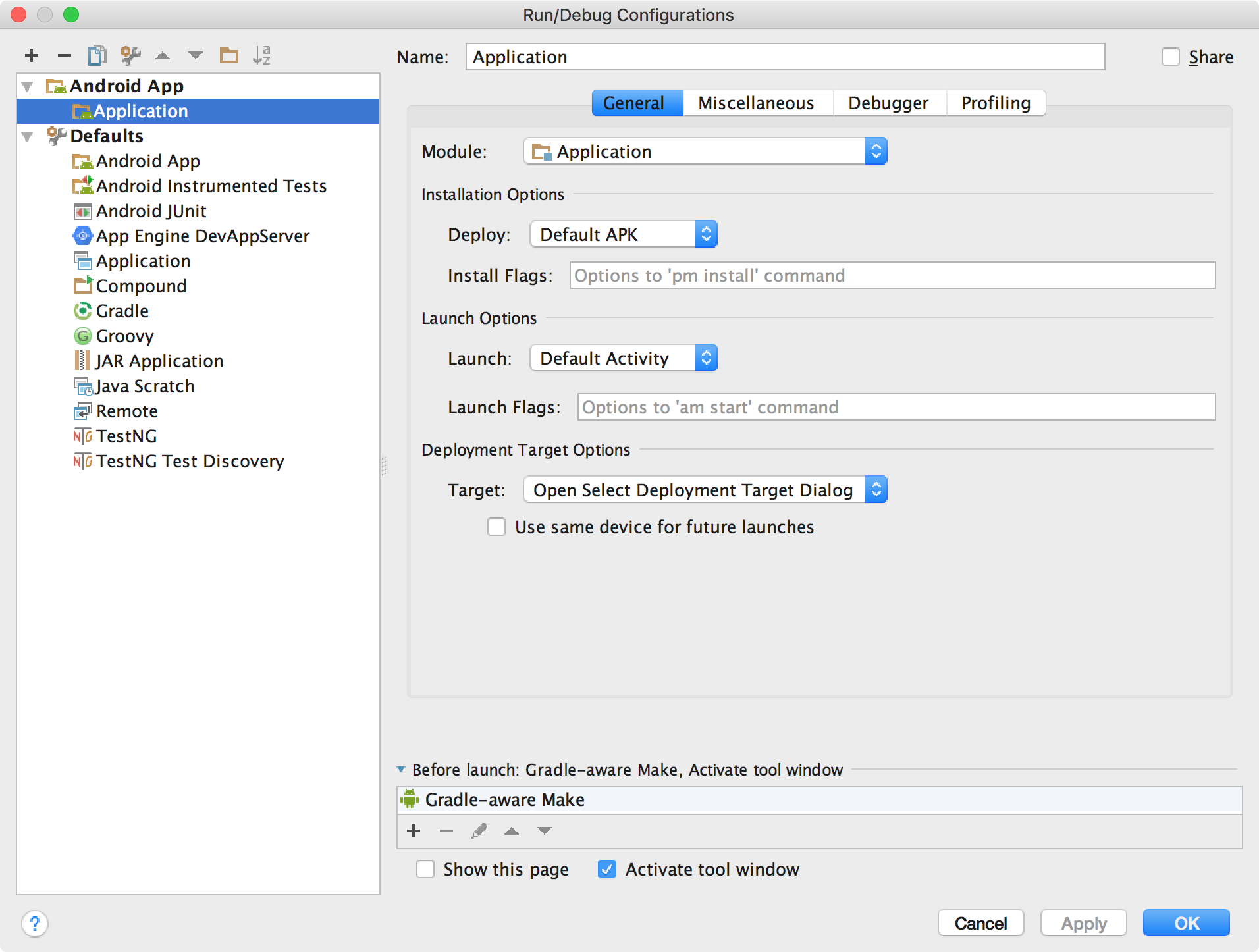1259x952 pixels.
Task: Enable the Share checkbox
Action: [x=1170, y=57]
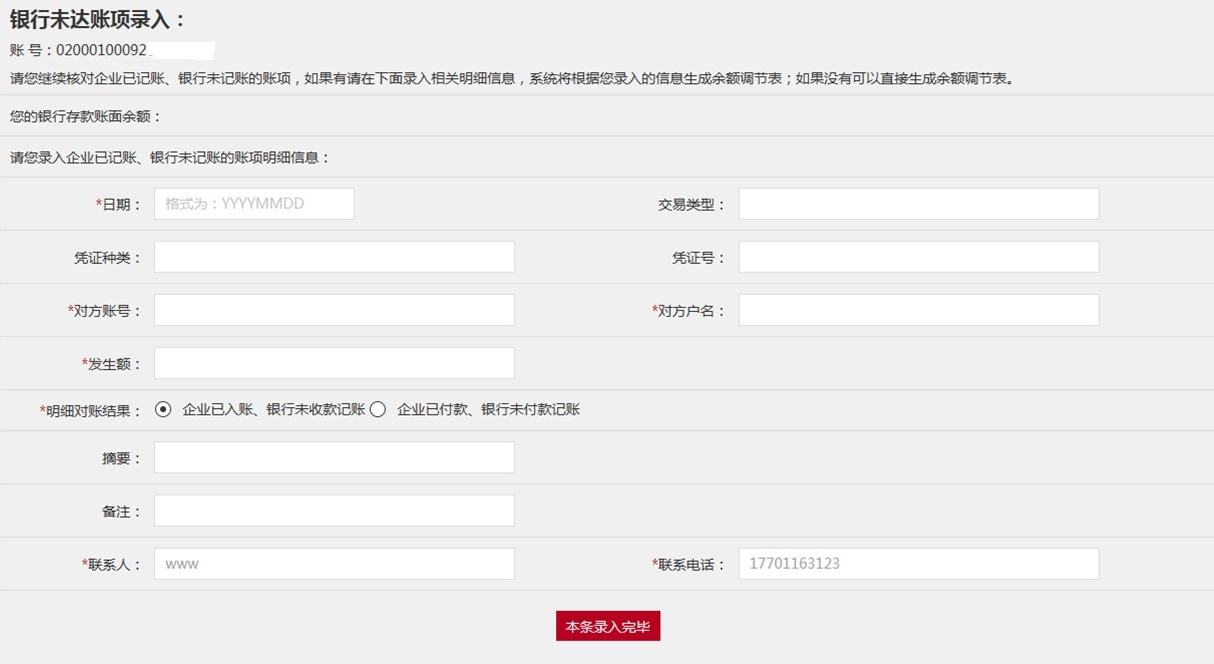The image size is (1214, 664).
Task: Click the 摘要 input field
Action: pyautogui.click(x=334, y=458)

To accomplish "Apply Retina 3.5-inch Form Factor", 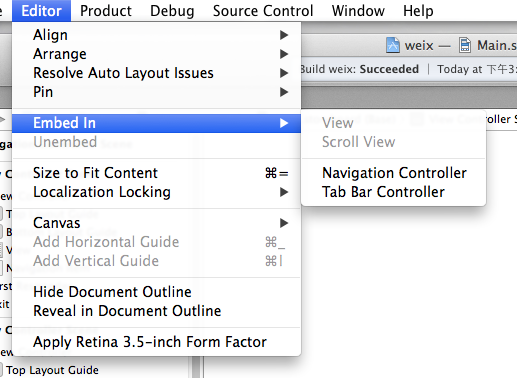I will [156, 342].
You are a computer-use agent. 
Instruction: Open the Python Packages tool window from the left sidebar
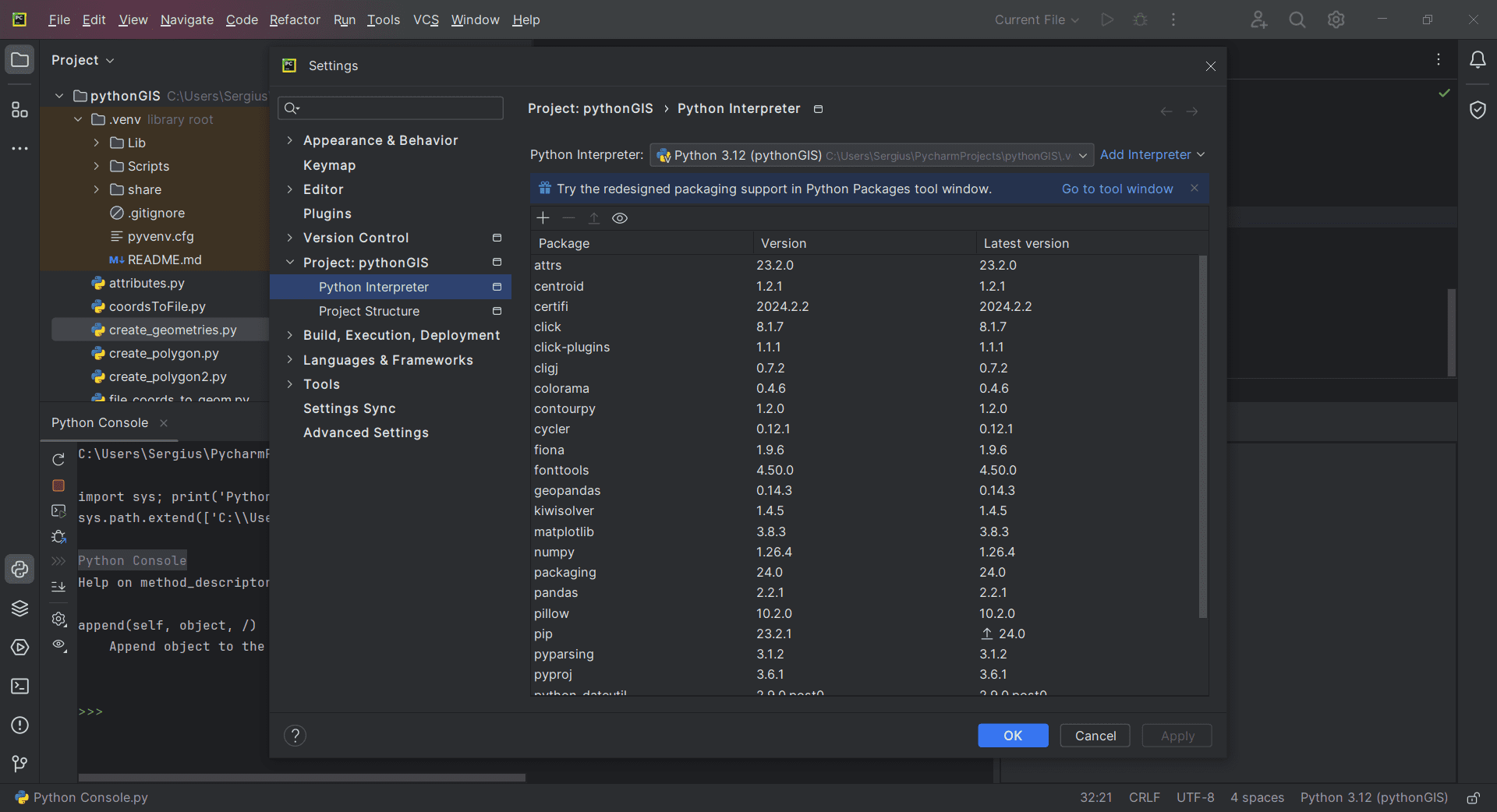coord(19,609)
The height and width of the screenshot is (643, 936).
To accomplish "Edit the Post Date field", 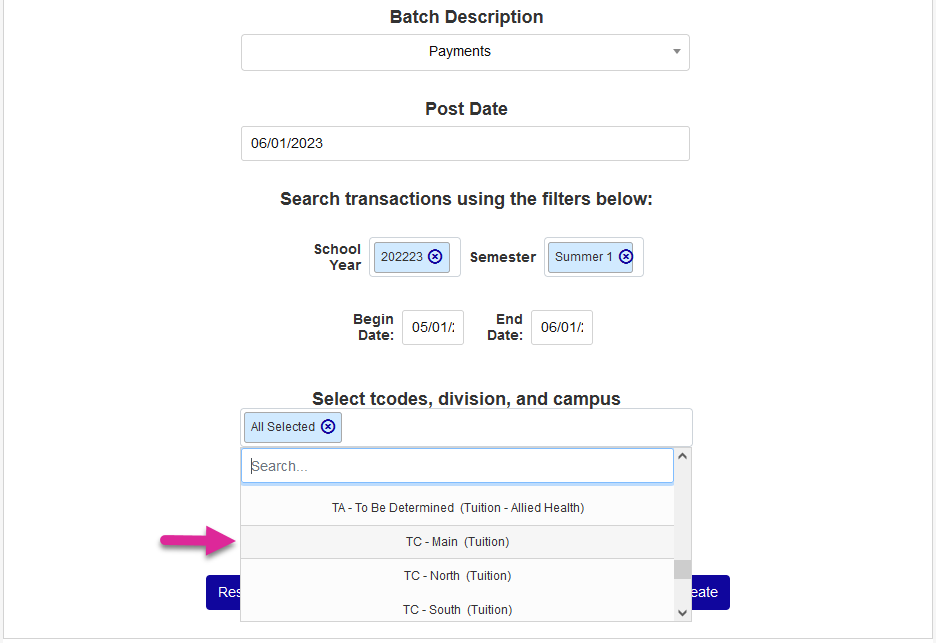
# # # #
An exact copy of the lines from the one with "You are a computer-use agent." through the last line of the records, inclusive, is required, with all pictures left out.

You are a computer-use agent. 
Instruction: Open the Python Packages tool window from the left sidebar
coord(19,609)
The height and width of the screenshot is (643, 936).
To accomplish "Edit the Post Date field", 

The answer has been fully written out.